The intelligence community was correct in its assertion that Russia interfered in the 2016 presidential election, the chairman and vice chairman of the Senate Intelligence Committee announced Wednesday afternoon.
GOP Chairman Richard Burr of North Carolina and Democratic Vice Chairman Mark Warner of Virginia took slightly different lines Wednesday. Burr took a judicious stance, arguing there was “no doubt” Russia attempted to interfere with the 2016 presidential election but did not, like Warner, attribute a specific motive to their meddling.
Vice Chairman @MarkWarner and I released the following statements regarding today’s Senate Intelligence Committee closed hearing to complete its review of the Intelligence Community Assessment (ICA) on “Assessing Russian Activities and Intentions in Recent US Elections”: pic.twitter.com/AK6vgim8Ly
— Richard Burr (@SenatorBurr) May 16, 2018
“There is no doubt that Russia undertook an unprecedented effort to interfere with out 2016 elections,” Burr said in a joint statement with Warner Wednesday. “I look forward to completing the Committee’s inquiry and issuing our findings and recommendations to the American people.”
The Russian effort was coordinated directly from Russian President Vladimir Putin to bolster President Donald Trump’s candidacy and hurt former Secretary of State Hillary Clinton’s, Warner stated.
“The Russian effort was extensive, sophisticated, and ordered by President Putin himself for the purpose of helping Donald Trump and hurting Hillary Clinton,” Warner said in the statement.
Republicans on the House Permanent Select Committee on Intelligence released a 150-page March report that found no evidence of Russian collusion in the 2016 presidential election.
“We have found no evidence of collusion, coordination, or conspiracy between the Trump campaign and the Russians,” House lawmakers wrote in an overview of the report. (RELATED: House Intel Releases Russia Report)
The Senate Intelligence Committee hasn’t weighed in on the collusion claims yet. The body is expected to do that in a final report.
The committee notably released a January 2017 report that detailed Russian attempts to interfere with the 2016 presidential election.

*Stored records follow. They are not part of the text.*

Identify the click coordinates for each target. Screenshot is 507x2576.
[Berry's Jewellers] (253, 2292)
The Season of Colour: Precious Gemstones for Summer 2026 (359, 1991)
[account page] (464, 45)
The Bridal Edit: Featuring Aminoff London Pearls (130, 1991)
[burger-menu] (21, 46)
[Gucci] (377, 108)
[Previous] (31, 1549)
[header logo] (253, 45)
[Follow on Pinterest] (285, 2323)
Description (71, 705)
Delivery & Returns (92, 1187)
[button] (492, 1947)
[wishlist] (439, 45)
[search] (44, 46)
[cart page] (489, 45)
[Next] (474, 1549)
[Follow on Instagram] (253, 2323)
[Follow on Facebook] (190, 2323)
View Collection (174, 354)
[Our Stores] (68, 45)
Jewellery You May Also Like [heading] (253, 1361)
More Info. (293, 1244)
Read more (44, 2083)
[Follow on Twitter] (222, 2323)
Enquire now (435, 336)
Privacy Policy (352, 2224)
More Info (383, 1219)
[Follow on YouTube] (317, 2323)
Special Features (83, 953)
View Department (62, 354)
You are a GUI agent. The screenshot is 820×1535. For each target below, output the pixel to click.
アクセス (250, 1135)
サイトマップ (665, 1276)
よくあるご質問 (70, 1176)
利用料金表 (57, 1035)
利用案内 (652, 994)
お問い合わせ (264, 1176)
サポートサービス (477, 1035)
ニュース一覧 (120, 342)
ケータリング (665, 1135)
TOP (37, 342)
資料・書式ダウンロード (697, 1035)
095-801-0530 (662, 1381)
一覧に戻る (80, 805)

“We assess with high confidence that Russian President Vladimir Putin ordered an influence campaign in 2016 aimed at the U.S. presidential election, the consistent goals of which were to undermine public faith in the U.S. democratic process, denigrate Secretary Clinton, and harm her electability and potential presidency,” the senators on the intelligence committee wrote in January 2017.
The senators found Russia attempted to sway the election in favor of Trump, especially after it became apparent to the Kremlin former Secretary of State Hillary Clinton would likely win the election.
“We further assess Putin and the Russian Government developed a clear preference for President-elect Trump. When it appeared to Moscow that Secretary Clinton was likely to win the election, the Russian influence campaign then focused on undermining her expected presidency,” the senators wrote.